[Aim]
Continue the article on Maurizio Zanella and Franciacorta from the point where it stops, before moving on to the data that follows it.
═══ Provided passage
“When I first tried to sell my early bottles in Milan, the most important place was Drogheria Gaboardi, in Piazza del Tricolore. There they sold Barolo at 990 lire for three bottles. I had the audacity to sell them Franciacorta at 770 lire. Per bottle. I still remember very clearly what happened. They asked me if I was crazy. And they reminded me that I came from Brescia (not from the Langhe, editor’s note). My first encounter with the Milanese market wasn’t very easy.”
Maurizio Zanella swirls two sushi chopsticks energetically as he recounts one of the episodes that led him to become a major name in Italian wine history, with Ca’ del Bosco. A journey down memory lane that tastes of vindication. The sommelier at Sachi on Via Orefici, an elegant Japanese restaurant on the fourth floor of Palazzo Cordusio, has just poured the Franciacorta Cuvée Prestige Rosé Edition 46 from the Erbusco maison into the glasses. Against the backdrop of the private room, arranged down to the smallest detail for the special Wine Dinner, the sun sets, kissing the spires of the Duomo.
FRANCIACORTA MEMORIES: MAURIZIO ZANELLA AND THE SECRETS OF THE DENOMINATION
Drogheria Gaboardi closed its shutters for good some time ago, swallowed up along with so many other neighborhood shops by an increasingly globalized and international Milan. On the contrary, Franciacorta and Franciacorta wine have become global Italian phenomena. A success owed to the genius and entrepreneurial spirit of Brescians like Maurizio Zanella. People who went, in fifty years or so, from being considered crazy and pretentious, to far-sighted and visionary.

“Franciacorta is an unprecedented project in Europe. Many similar things have been done, in a relatively short time, in the United States. In Europe it has never happened that someone has achieved such quality and renown in just 50 years. That’s why I like to say that Franciacorta is not beautiful because it’s young, but it’s beautiful because it’s beautiful.
We were able to realize this project very quickly mainly for two reasons. First, there were no cooperatives or industries in the area, only farmers who had vineyards. Second, we decided to use the Champagne regulations as a basis for inspiration, but made them even stricter, to do things right from the start and set quality ‘benchmarks’.”
FRANCIACORTA IN THE SIXTIES
Even around Brescia, however, things haven’t always been smooth sailing. “Before the 1960s – Zanella recalled – local wine was destined almost exclusively for nobles and friars. The change was favored by the arrival of producers with new ideas, who transformed an Italian viticulture that until then had been oriented toward quantity and low prices, into a production devoted to quality.”
══════
═══ Source material
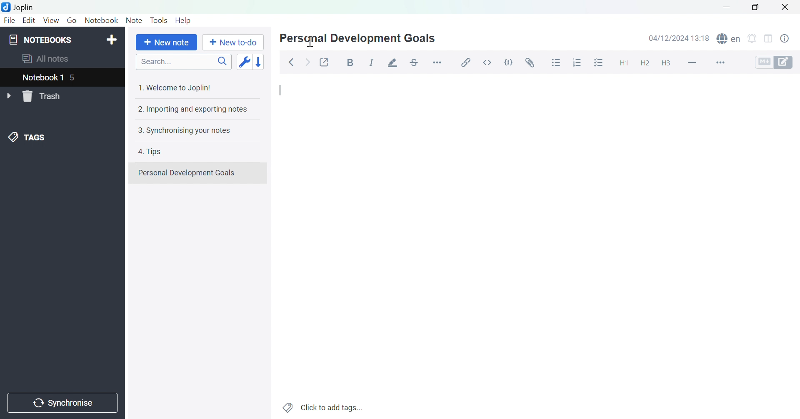  I want to click on 3. Synchronising your notes, so click(187, 130).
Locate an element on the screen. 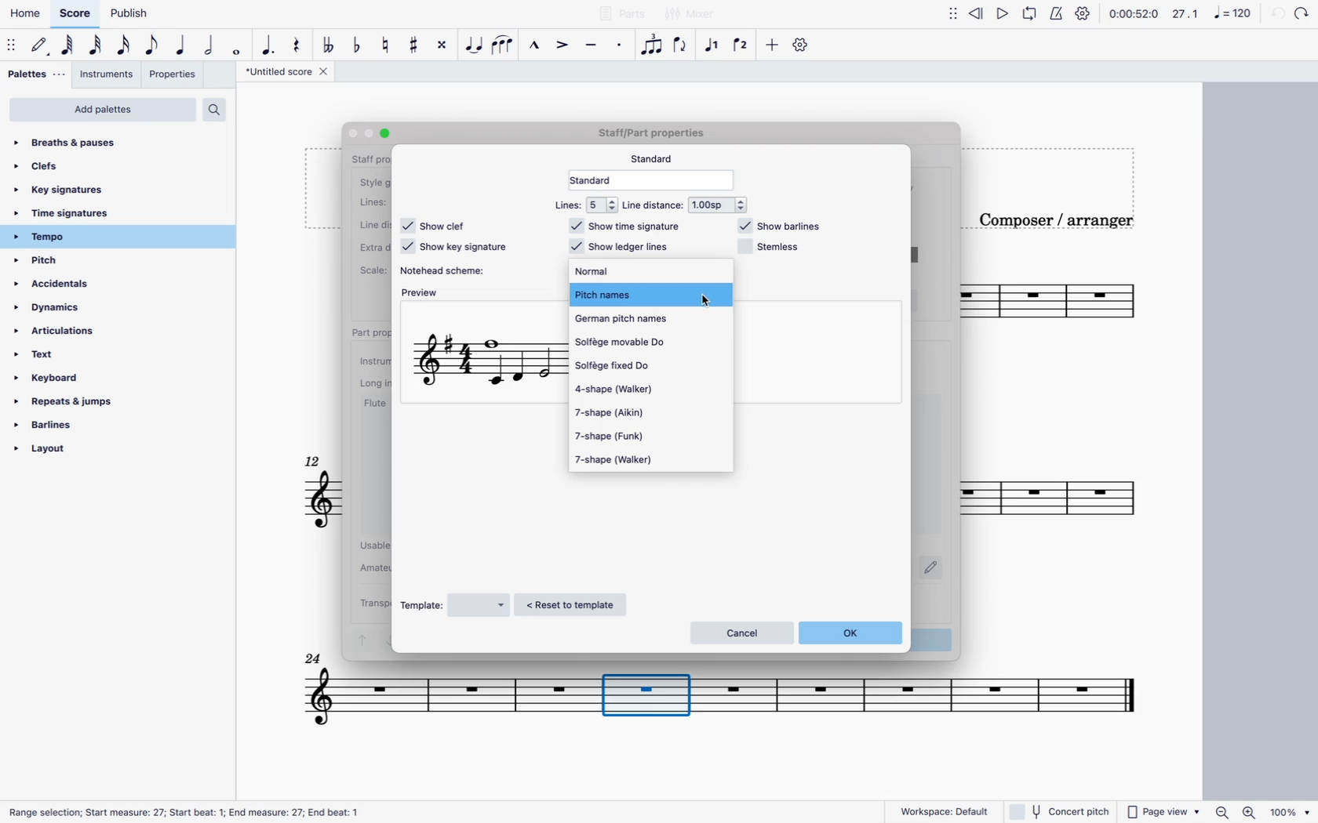  publish is located at coordinates (128, 15).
══════
[Output below]
Zanella emphasized that until the late 1970s, oenology was not taught in Italian universities: “Schools trained agronomists, not oenologists. They were taught how to produce a lot and maximize costs by reducing them.” The shift to viticulture more focused on quality marked the beginning of what Zanella calls the “oenological Renaissance of our country.” A leap forward due, painfully, also to methanol, “which helped us understand that our philosophy devoted to quality, not quantity, was not madness.”
THE FRANCIACORTA UGAs
Meanwhile, Franciacorta had been granted Controlled Designation of Origin (DOC) status in 1967. Almost a decade after the methyl alcohol scandal, in 1995, came the promotion to Controlled and Guaranteed Designation of Origin (DOCG). Twenty years later, the area is preparing to welcome yet another upgrade. The Board of Directors of the Brescian wine consortium has given the green light to the Franciacorta UGAs, or Additional Geographical Units. There will be 134.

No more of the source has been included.